3 Februari - Christian Horner telah mengungkapkan bahwa Honda "kehilangan waktu" dalam mengembangkan unit daya barunya untuk tahun 2026.
Minggu lalu, bos Honda Racing Corporation Koji Watanabe dengan khawatir mengakui bahwa merek Jepang itu "berjuang" untuk mempersiapkan mesin 2026, karena mengembangkannya "sangat sulit".
Red Bull akan menggunakan mesin Honda yang ada pada tahun 2025, dengan Honda 2026 yang serba baru akan dibalap secara eksklusif oleh Aston Martin.
Ketika ditanya tentang pernyataan Watanabe tentang tahun 2026, Red Bull Kepala tim Horner menegaskan bahwa bagi produsen mesin mana pun, aturan baru tersebut merupakan "tantangan besar".
Memang, Red Bull sedang memproduksi sendiri F1 mesin hasil kolaborasi dengan Ford untuk tahun 2026 dan seterusnya.
"Kami memiliki waktu 48 minggu tersisa untuk mendapatkan mesin yang andal dan bertenaga," kata Horner seperti dikutip oleh DAZN.
Mengenai apakah Honda mungkin akan lebih kesulitan dibandingkan yang lain pada awalnya pada tahun 2026, Horner menjelaskan: "Mereka menghentikan proyek dan kemudian memulainya kembali, jadi mereka kehilangan waktu.
"Tetapi mereka adalah perusahaan yang sangat mampu dengan banyak kelebihan.
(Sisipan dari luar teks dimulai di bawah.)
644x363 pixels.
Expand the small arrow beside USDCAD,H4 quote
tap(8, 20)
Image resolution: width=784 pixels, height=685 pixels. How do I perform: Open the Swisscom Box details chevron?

Saya yakin bahwa mulai tahun 2026 mereka akan memiliki mesin yang kompetitif."
CEO Ford Jim Farley, saat diumumkan bahwa Ford juga akan memproduksi prototipe teratas untuk Le Mans pada tahun 2027, mengakui ada banyak tekanan pada merek tersebut.
"Setelah bertahun-tahun, semua orang berharap banyak pada Ford ketika kembali ke F1," katanya. "Dan bermitra dengan tim seperti Red Bull, jelas kita harus menang, kan? Jelas ini tujuan kita."